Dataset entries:

------------------------------------------------------------

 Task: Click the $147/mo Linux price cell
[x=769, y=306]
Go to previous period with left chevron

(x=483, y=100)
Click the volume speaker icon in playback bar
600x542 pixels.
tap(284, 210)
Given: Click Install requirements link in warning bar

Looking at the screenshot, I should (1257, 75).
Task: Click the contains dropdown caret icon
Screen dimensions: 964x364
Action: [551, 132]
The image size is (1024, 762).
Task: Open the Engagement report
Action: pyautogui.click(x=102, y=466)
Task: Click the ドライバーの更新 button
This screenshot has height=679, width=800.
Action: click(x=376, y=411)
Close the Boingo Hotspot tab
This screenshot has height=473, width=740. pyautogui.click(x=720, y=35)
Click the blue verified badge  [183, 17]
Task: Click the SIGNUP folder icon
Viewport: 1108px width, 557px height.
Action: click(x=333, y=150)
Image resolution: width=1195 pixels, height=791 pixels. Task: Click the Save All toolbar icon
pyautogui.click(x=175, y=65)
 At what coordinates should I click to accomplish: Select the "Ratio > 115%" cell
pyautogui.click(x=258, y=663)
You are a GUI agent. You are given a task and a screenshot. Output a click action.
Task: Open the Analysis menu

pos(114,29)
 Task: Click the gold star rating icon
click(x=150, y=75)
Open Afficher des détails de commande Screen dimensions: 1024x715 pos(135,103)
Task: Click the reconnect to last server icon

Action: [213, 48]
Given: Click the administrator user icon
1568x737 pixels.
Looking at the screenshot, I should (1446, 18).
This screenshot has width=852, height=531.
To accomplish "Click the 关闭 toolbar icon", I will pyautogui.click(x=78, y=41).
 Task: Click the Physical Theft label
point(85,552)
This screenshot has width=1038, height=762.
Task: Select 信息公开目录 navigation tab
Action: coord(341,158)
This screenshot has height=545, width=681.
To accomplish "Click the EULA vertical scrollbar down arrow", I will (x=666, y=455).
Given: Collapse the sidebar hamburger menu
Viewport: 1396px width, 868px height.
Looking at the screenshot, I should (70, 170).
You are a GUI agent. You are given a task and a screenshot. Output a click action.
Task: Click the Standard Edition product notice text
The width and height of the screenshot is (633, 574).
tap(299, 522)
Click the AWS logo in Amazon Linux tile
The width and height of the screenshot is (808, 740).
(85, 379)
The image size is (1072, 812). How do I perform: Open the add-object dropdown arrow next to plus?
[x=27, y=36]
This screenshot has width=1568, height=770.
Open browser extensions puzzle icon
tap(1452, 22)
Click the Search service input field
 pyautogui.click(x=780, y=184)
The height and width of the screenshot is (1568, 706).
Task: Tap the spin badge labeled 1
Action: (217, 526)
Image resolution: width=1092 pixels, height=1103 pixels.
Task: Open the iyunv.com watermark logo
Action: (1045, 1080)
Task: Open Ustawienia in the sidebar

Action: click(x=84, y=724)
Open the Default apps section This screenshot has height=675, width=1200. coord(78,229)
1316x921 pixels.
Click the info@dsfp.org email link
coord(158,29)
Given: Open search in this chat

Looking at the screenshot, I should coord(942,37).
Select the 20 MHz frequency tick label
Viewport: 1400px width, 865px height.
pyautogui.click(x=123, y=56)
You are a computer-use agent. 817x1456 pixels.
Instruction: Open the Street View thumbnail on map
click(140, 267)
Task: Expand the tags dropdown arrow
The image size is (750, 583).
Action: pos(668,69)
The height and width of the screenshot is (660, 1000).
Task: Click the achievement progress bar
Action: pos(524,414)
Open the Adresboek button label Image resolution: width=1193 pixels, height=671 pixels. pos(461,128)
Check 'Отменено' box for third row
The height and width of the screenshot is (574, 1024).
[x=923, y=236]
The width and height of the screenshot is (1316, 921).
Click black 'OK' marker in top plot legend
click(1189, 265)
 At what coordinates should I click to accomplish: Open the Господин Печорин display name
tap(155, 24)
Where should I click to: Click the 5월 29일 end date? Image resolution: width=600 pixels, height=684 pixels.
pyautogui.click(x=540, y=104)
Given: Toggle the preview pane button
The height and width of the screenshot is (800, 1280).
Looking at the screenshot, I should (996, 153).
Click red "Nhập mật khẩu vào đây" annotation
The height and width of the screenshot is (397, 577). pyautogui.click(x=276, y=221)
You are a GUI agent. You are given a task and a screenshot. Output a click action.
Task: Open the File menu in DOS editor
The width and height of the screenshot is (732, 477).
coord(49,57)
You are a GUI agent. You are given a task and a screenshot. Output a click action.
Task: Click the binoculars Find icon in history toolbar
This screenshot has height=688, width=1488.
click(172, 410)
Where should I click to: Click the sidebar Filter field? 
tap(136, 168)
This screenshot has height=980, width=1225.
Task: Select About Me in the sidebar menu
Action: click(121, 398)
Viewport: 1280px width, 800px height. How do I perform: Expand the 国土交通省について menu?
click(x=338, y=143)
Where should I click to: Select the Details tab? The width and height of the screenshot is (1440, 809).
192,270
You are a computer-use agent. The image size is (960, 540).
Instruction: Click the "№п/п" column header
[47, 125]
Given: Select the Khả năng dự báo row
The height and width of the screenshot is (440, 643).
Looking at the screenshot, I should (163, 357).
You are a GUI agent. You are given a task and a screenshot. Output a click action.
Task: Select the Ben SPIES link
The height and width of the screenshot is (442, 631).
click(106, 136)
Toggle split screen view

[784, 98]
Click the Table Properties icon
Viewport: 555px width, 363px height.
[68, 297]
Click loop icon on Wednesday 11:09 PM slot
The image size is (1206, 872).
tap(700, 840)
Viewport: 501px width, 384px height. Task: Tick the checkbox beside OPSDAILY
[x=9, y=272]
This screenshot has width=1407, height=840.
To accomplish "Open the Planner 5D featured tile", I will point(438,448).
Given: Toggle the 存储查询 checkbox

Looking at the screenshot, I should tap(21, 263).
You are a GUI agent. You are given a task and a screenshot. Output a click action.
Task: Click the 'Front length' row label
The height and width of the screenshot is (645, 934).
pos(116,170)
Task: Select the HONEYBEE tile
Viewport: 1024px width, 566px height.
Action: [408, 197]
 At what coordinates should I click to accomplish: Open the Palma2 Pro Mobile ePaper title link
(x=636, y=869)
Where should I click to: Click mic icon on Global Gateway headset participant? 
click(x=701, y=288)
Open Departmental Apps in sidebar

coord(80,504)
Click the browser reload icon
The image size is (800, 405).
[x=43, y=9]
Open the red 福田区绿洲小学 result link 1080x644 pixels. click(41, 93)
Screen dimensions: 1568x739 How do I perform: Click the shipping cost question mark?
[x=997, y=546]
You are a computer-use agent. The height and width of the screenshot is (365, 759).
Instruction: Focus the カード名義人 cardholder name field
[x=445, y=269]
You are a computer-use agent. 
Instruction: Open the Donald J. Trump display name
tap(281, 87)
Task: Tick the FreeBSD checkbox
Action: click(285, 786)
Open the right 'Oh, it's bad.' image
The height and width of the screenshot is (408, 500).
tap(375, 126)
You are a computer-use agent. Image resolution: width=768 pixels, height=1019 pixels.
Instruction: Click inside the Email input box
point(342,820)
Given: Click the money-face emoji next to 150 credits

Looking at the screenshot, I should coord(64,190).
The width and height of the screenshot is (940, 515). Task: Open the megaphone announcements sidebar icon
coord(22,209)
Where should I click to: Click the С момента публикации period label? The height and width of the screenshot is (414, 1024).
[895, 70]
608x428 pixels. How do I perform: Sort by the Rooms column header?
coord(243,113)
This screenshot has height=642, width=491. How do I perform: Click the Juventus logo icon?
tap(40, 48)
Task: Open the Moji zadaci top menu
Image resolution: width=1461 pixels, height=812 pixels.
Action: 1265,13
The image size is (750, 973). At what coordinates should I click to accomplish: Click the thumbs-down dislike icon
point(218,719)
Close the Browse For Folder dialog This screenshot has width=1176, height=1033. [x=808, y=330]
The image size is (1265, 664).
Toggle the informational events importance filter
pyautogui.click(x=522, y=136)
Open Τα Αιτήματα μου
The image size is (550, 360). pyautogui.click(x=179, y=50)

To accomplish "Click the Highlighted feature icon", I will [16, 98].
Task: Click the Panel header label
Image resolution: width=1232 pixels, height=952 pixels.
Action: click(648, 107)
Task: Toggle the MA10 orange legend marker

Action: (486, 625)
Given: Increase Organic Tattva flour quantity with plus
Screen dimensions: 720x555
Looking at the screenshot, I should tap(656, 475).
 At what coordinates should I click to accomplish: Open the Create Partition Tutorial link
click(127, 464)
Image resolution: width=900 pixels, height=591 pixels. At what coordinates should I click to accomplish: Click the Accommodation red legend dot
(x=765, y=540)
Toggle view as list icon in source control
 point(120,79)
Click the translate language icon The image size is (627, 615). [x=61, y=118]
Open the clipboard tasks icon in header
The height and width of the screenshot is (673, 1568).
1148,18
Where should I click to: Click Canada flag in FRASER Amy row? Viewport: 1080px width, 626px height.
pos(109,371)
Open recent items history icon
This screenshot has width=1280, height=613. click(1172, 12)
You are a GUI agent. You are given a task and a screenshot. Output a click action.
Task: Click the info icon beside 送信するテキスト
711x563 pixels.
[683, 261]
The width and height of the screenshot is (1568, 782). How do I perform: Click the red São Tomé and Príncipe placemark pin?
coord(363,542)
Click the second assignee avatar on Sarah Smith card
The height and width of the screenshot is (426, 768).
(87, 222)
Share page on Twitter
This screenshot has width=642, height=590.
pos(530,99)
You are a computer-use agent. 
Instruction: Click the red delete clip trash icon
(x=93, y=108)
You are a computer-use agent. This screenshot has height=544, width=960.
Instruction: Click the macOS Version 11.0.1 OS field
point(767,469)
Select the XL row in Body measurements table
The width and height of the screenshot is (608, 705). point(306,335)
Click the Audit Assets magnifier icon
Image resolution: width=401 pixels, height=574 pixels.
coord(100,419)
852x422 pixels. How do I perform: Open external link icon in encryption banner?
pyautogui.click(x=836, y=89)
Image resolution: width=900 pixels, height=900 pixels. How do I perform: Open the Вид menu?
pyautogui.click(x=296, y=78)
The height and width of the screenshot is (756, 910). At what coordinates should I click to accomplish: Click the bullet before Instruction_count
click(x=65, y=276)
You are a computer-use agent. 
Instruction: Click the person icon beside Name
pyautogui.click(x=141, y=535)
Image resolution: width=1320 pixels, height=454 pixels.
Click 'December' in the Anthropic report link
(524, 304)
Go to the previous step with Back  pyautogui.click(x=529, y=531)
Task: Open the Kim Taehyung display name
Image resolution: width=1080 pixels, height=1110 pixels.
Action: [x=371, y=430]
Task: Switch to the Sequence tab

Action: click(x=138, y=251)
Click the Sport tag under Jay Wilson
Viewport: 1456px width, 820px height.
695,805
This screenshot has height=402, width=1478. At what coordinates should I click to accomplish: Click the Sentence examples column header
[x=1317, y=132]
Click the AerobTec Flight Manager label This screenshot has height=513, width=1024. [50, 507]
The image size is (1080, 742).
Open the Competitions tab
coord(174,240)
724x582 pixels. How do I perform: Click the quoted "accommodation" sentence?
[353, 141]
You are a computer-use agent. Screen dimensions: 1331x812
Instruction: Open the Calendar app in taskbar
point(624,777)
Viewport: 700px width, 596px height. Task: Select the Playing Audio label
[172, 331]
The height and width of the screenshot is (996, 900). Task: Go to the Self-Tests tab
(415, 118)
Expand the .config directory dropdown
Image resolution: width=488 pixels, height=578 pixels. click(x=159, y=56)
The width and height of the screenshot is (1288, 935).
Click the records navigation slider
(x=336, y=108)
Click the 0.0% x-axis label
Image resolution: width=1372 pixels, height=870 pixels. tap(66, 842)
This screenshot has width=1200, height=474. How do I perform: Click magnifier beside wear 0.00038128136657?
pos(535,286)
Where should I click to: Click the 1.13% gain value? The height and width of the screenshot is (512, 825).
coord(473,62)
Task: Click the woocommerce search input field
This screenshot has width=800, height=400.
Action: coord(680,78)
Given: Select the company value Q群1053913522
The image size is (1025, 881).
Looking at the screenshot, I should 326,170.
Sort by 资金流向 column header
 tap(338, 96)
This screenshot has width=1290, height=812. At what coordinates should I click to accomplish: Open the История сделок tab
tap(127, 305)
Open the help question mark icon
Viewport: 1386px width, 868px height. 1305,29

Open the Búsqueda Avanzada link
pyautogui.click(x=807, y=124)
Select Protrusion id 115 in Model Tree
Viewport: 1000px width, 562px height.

------------------------------------------------------------

Task directions >> The line containing "Viewport: 1456px width, 820px height." marks where to begin; the last line of the records marks where to stop. Copy both and all between, exactly.

Answer box >>
Viewport: 1456px width, 820px height.
695,805
This screenshot has height=402, width=1478. At what coordinates should I click to accomplish: Click the Sentence examples column header
[x=1317, y=132]
Click the AerobTec Flight Manager label This screenshot has height=513, width=1024. [50, 507]
The image size is (1080, 742).
Open the Competitions tab
coord(174,240)
724x582 pixels. How do I perform: Click the quoted "accommodation" sentence?
[353, 141]
You are a computer-use agent. Screen dimensions: 1331x812
Instruction: Open the Calendar app in taskbar
point(624,777)
Viewport: 700px width, 596px height. Task: Select the Playing Audio label
[172, 331]
The height and width of the screenshot is (996, 900). Task: Go to the Self-Tests tab
(415, 118)
Expand the .config directory dropdown
Image resolution: width=488 pixels, height=578 pixels. click(x=159, y=56)
The width and height of the screenshot is (1288, 935).
Click the records navigation slider
(x=336, y=108)
Click the 0.0% x-axis label
Image resolution: width=1372 pixels, height=870 pixels. tap(66, 842)
This screenshot has width=1200, height=474. How do I perform: Click magnifier beside wear 0.00038128136657?
pos(535,286)
Where should I click to: Click the 1.13% gain value? The height and width of the screenshot is (512, 825).
coord(473,62)
Task: Click the woocommerce search input field
This screenshot has width=800, height=400.
Action: coord(680,78)
Given: Select the company value Q群1053913522
The image size is (1025, 881).
Looking at the screenshot, I should 326,170.
Sort by 资金流向 column header
 tap(338, 96)
This screenshot has width=1290, height=812. At what coordinates should I click to accomplish: Open the История сделок tab
tap(127, 305)
Open the help question mark icon
Viewport: 1386px width, 868px height. 1305,29

Open the Búsqueda Avanzada link
pyautogui.click(x=807, y=124)
Select Protrusion id 115 in Model Tree
Viewport: 1000px width, 562px height.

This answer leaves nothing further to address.